_Activity_
From the entries below, copy every line where the string "will" appears.

Exercise data START

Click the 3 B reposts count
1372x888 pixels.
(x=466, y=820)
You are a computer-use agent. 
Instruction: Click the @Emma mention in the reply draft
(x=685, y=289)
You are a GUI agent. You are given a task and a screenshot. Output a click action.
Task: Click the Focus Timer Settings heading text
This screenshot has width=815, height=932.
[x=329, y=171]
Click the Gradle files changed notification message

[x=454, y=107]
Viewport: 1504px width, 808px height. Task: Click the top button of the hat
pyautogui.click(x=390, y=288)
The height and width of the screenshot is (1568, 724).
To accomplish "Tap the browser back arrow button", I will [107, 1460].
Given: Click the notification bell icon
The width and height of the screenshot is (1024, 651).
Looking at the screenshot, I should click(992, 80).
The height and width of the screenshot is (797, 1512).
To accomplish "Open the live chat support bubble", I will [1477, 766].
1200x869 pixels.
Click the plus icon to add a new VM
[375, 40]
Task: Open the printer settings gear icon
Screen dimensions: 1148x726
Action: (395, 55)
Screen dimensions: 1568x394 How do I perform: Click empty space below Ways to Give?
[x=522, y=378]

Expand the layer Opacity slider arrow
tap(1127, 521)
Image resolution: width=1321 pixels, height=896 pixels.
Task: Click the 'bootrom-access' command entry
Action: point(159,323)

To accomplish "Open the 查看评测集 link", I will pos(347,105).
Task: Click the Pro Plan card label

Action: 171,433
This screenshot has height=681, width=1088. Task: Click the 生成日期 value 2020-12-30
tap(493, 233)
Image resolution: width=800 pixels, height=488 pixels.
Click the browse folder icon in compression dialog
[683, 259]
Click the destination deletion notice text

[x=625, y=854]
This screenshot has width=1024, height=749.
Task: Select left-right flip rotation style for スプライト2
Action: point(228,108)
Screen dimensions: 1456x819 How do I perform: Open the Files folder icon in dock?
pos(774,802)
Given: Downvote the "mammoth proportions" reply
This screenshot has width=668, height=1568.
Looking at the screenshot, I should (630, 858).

Exercise data END

_Solution to the problem_
To accomplish "Tap the browser back arrow button", I will [107, 1460].
To accomplish "Open the live chat support bubble", I will [1477, 766].
To accomplish "Open the 查看评测集 link", I will pos(347,105).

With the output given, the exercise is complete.